Mr. Kan argues that these ideas just don’t work under the realities facing Japan today. He urges his party to consider tax reforms—not only the dreaded consumption tax but also a revamping of Japan’s corporate taxes—to increase national revenue, and he calls for continued stimulus for the national economy. Much of what the prime minister is advocating seems sensible, but the root question remains: how does he stimulate Japanese growth and handle the various impacts of the rise in Japan’s yen?
It is Mr. Ozawa’s remarks that seem to draw most attention abroad. The DPJ’s controversial former secretary-general has not been on the dais arguing his policy views for years. He has rather been behind the scenes, planning election campaigns, drawing up lists of candidates, and plotting how to get the DPJ elected into office. More recently the Japanese Prosecutor’s Office has tried to indict him on charges that he violated the law with his campaign funds. This still-pending question of whether he has done anything wrong hangs over his candidacy and plagues the DPJ’s efforts to present themselves as the party of reform.

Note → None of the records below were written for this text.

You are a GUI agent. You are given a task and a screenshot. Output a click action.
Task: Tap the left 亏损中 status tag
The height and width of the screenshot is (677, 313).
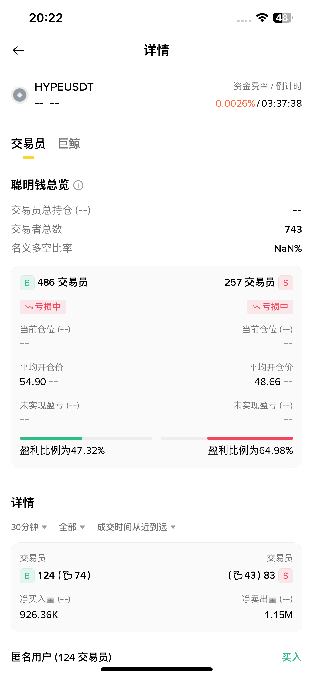[43, 307]
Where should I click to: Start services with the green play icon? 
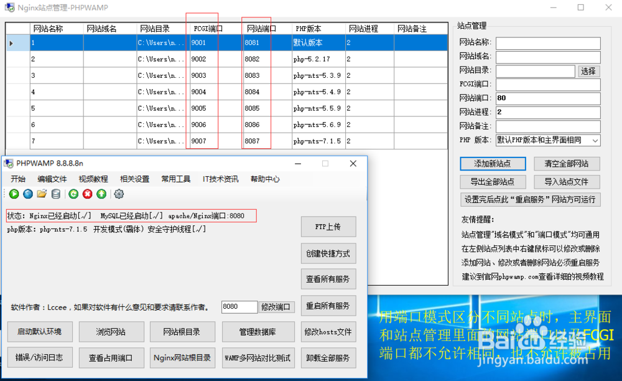tap(14, 194)
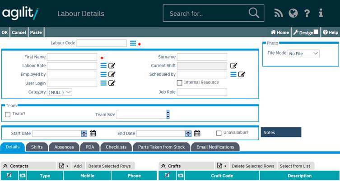Screen dimensions: 340x181
Task: Open the lookup list beside Labour Code
Action: coord(133,43)
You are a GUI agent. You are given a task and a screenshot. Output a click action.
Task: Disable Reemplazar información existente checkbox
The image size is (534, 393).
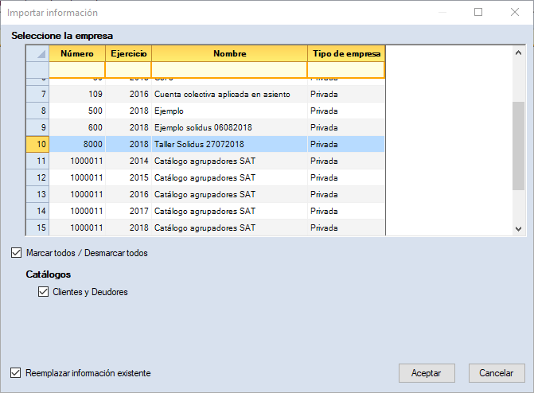pos(17,372)
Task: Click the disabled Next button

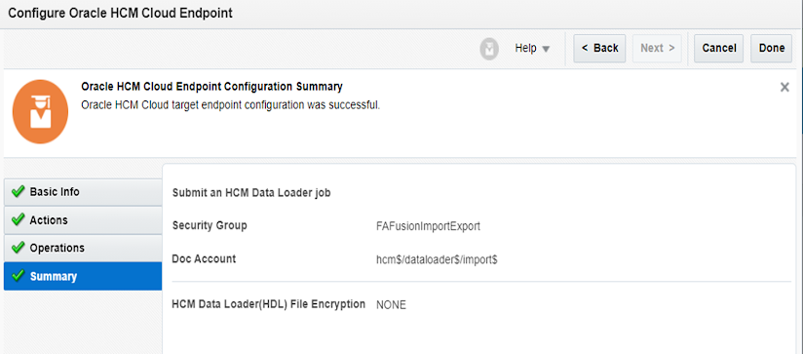Action: 658,48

Mr. Kan, on the other hand, bounded into his role as leader of the DPJ and thus prime minister of Japan in the wake of the disastrous end to the tenure of former Prime Minister Yukio Hatoyama. He and his supporters picked up the pieces of the party, effectively declaring an end to the “money and politics” scandals that had plagued both Ozawa and Hatoyama during the DPJ’s first year in power. Team Kan includes some of the party’s younger luminaries—Katsuya Okada, Seiji Maehara, Renho—as well as some of its most accomplished policy experts—Yoshito Sengoku.

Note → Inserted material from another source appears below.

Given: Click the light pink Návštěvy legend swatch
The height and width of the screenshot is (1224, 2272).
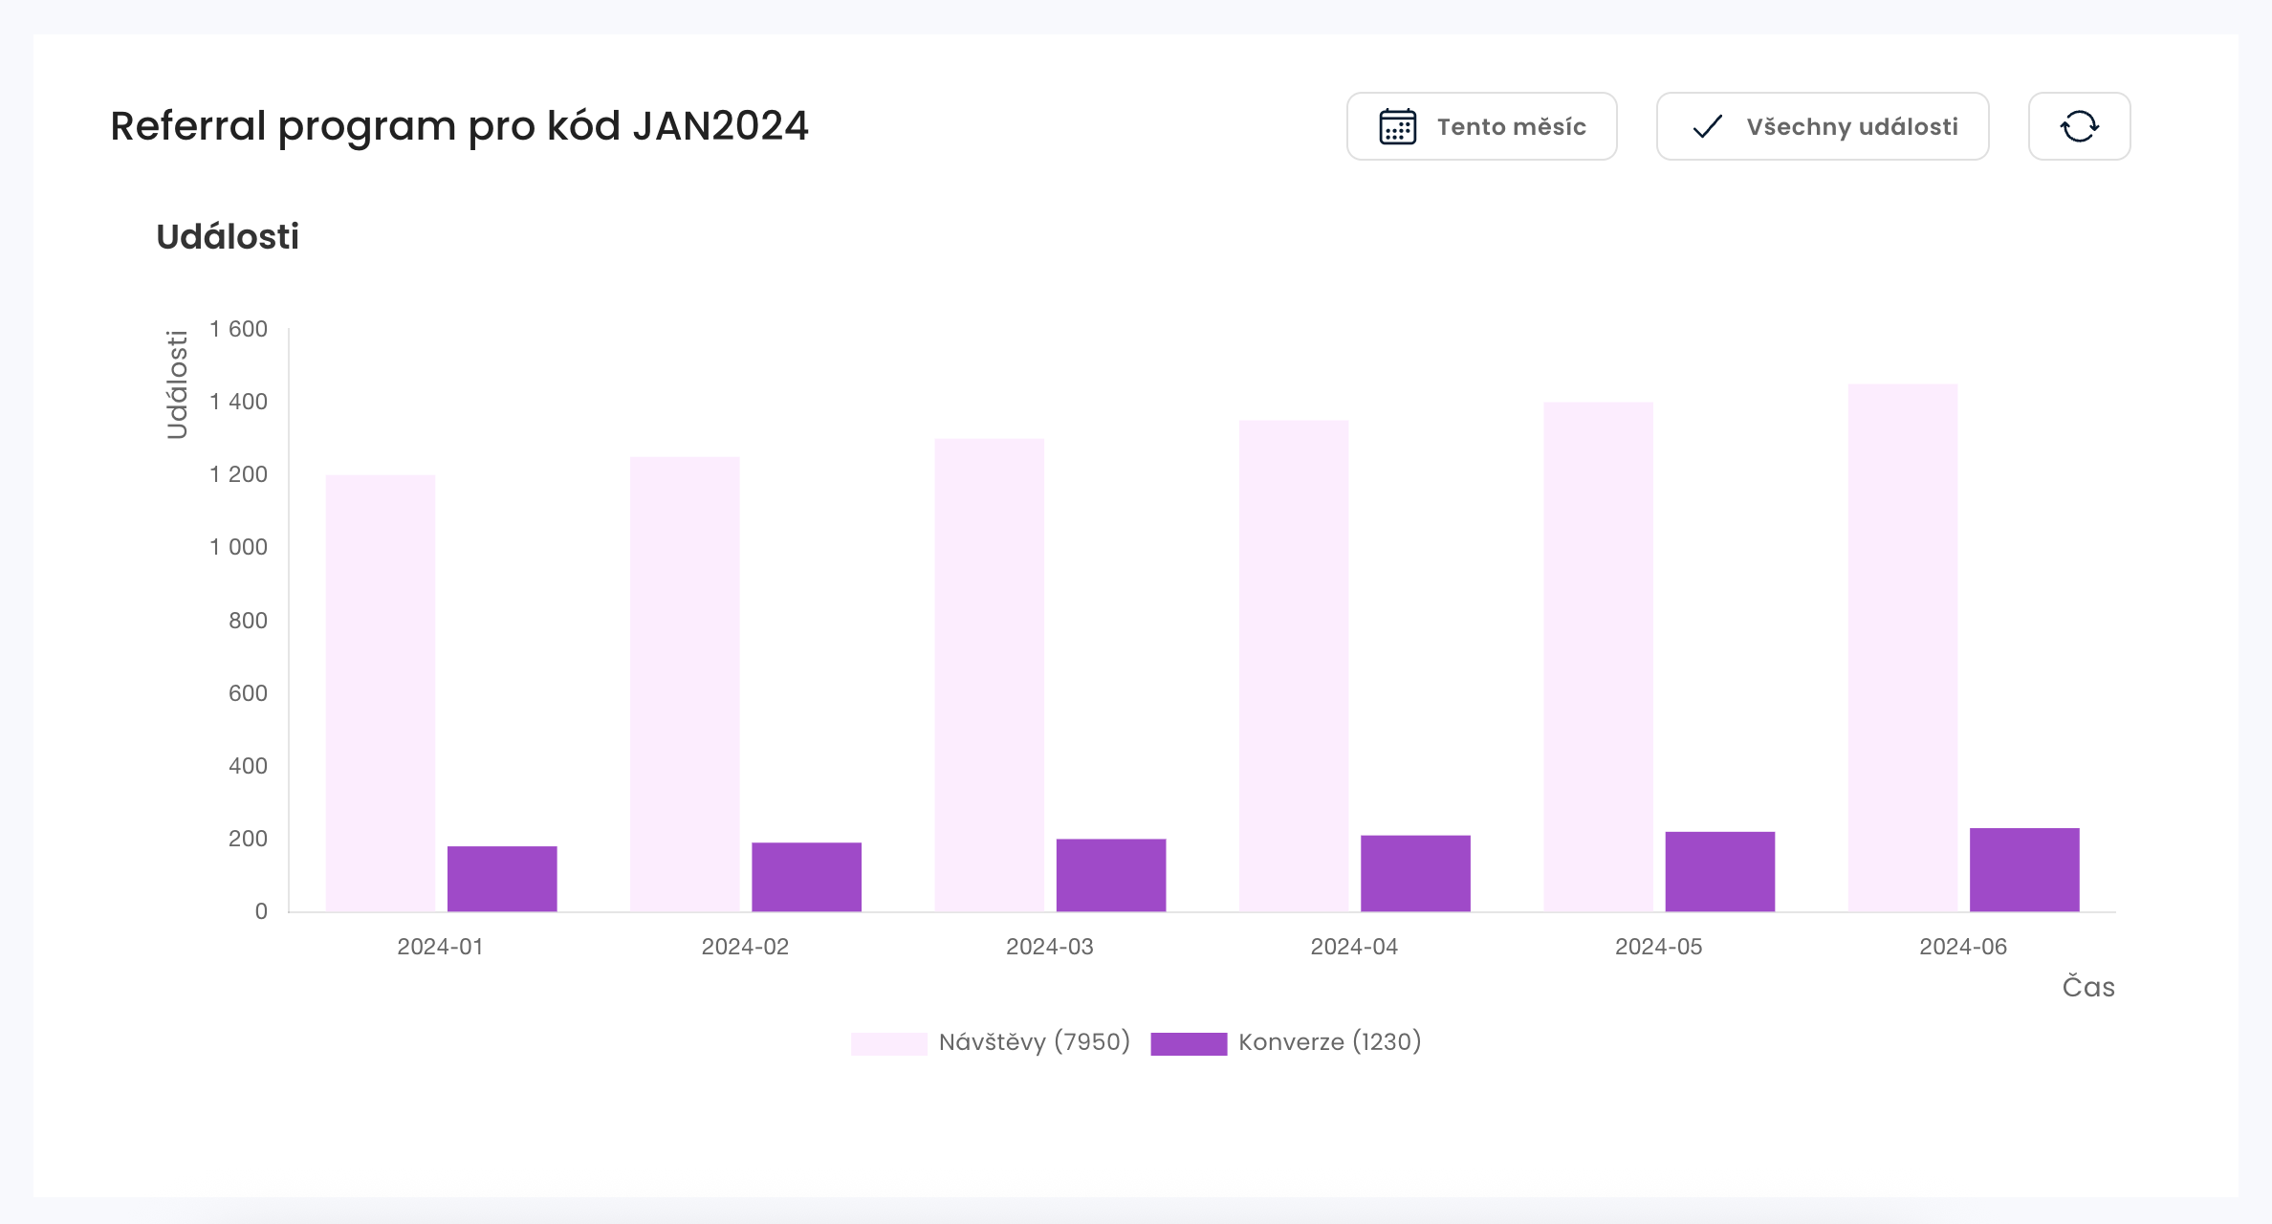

Public frustration with Japan’s politicians is high. The drama of the Kan-Ozawa contest seems somewhat self-indulgent to many Japanese, but there is a need to develop the habit of open policy debate—to continue to push Japan’s political leaders in the direction of clarifying what policies and goals they will implement if they are elected.
Next Tuesday, the DPJ will elect their leader, and the entire 13 year history of this new political force in Japanese politics will hang in the balance. Whether Mr. Kan or Mr. Ozawa, one of these men will need to line up behind the other—without an inkling of doubt as to their purpose—if the DPJ is to survive.
But perhaps even more important than party survival is the fact that the Japanese people sorely need—and deeply deserve—committed and dedicated political leadership. Abstract notions of how to change Japan will now need to be organized into an effective agenda of policy goals.
Those of us outside Japan can only watch to see how this all comes out. Let’s hope Mr. Kan and Mr. Ozawa can see beyond September 14—to the larger purpose of restoring Japan’s confidence in its capacity to energize and organize itself for change.